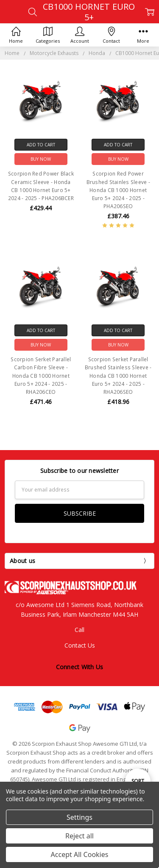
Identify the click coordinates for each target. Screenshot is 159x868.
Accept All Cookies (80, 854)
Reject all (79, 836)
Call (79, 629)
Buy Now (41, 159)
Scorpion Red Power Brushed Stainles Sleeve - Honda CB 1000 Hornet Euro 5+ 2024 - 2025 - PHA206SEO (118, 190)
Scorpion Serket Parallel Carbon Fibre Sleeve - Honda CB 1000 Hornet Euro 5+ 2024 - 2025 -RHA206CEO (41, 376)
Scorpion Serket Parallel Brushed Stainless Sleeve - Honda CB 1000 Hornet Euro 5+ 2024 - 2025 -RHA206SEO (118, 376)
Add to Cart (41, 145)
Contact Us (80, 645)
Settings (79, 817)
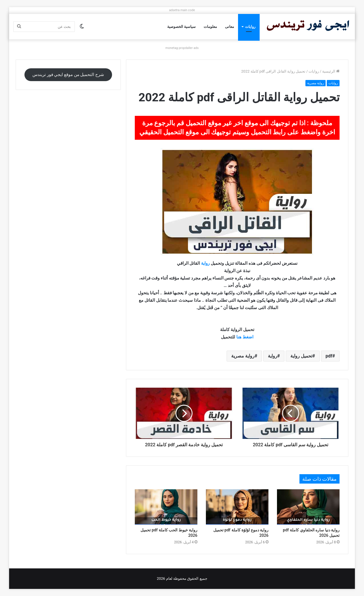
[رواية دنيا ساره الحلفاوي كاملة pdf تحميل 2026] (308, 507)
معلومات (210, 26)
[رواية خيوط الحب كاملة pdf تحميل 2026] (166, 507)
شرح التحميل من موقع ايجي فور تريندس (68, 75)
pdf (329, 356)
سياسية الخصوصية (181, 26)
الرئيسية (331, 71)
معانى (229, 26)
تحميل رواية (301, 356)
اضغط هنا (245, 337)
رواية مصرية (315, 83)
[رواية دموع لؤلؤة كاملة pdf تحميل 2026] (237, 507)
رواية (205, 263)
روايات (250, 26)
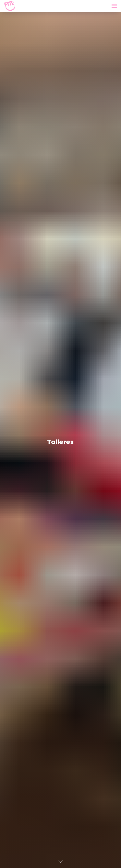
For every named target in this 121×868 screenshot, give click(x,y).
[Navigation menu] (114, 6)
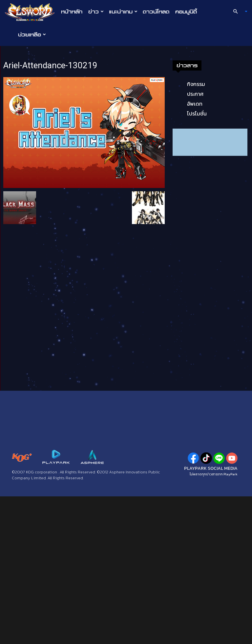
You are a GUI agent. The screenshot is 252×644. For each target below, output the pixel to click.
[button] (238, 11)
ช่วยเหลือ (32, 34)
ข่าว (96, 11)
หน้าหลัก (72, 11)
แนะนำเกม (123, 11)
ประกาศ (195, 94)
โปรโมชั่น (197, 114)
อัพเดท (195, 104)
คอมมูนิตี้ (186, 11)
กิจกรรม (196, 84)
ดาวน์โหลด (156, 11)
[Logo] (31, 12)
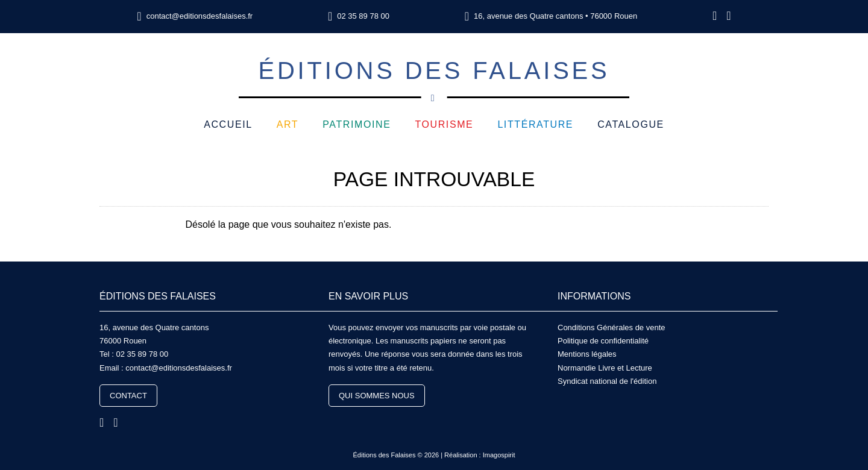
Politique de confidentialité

++++++++++++++++++++

* [TO DO]
Could you put every line of the rows above into a JSON list of strings, one string per line, with blank lines and the pictures left out?

* [FINAL ANSWER]
[
  "Identify the click coordinates for each target. Screenshot is 159x868.",
  "Accept All Cookies (80, 854)",
  "Reject all (79, 836)",
  "Call (79, 629)",
  "Buy Now (41, 159)",
  "Scorpion Red Power Brushed Stainles Sleeve - Honda CB 1000 Hornet Euro 5+ 2024 - 2025 - PHA206SEO (118, 190)",
  "Scorpion Serket Parallel Carbon Fibre Sleeve - Honda CB 1000 Hornet Euro 5+ 2024 - 2025 -RHA206CEO (41, 376)",
  "Scorpion Serket Parallel Brushed Stainless Sleeve - Honda CB 1000 Hornet Euro 5+ 2024 - 2025 -RHA206SEO (118, 376)",
  "Add to Cart (41, 145)",
  "Contact Us (80, 645)",
  "Settings (79, 817)",
  "[رواية دنيا ساره الحلفاوي كاملة pdf تحميل 2026] (308, 507)",
  "معلومات (210, 26)",
  "[رواية خيوط الحب كاملة pdf تحميل 2026] (166, 507)",
  "شرح التحميل من موقع ايجي فور تريندس (68, 75)",
  "pdf (329, 356)",
  "سياسية الخصوصية (181, 26)",
  "الرئيسية (331, 71)",
  "معانى (229, 26)",
  "تحميل رواية (301, 356)",
  "اضغط هنا (245, 337)",
  "رواية مصرية (315, 83)",
  "[رواية دموع لؤلؤة كاملة pdf تحميل 2026] (237, 507)",
  "رواية (205, 263)",
  "روايات (250, 26)",
  "For every named target in this 121×868 screenshot, give click(x,y).",
  "[Navigation menu] (114, 6)",
  "You are a GUI agent. The screenshot is 252×644. For each target below, output the pixel to click.",
  "[button] (238, 11)",
  "ช่วยเหลือ (32, 34)",
  "ข่าว (96, 11)",
  "หน้าหลัก (72, 11)",
  "แนะนำเกม (123, 11)",
  "ประกาศ (195, 94)",
  "โปรโมชั่น (197, 114)",
  "อัพเดท (195, 104)",
  "คอมมูนิตี้ (186, 11)",
  "กิจกรรม (196, 84)",
  "ดาวน์โหลด (156, 11)",
  "[Logo] (31, 12)",
  "Politique de confidentialité"
]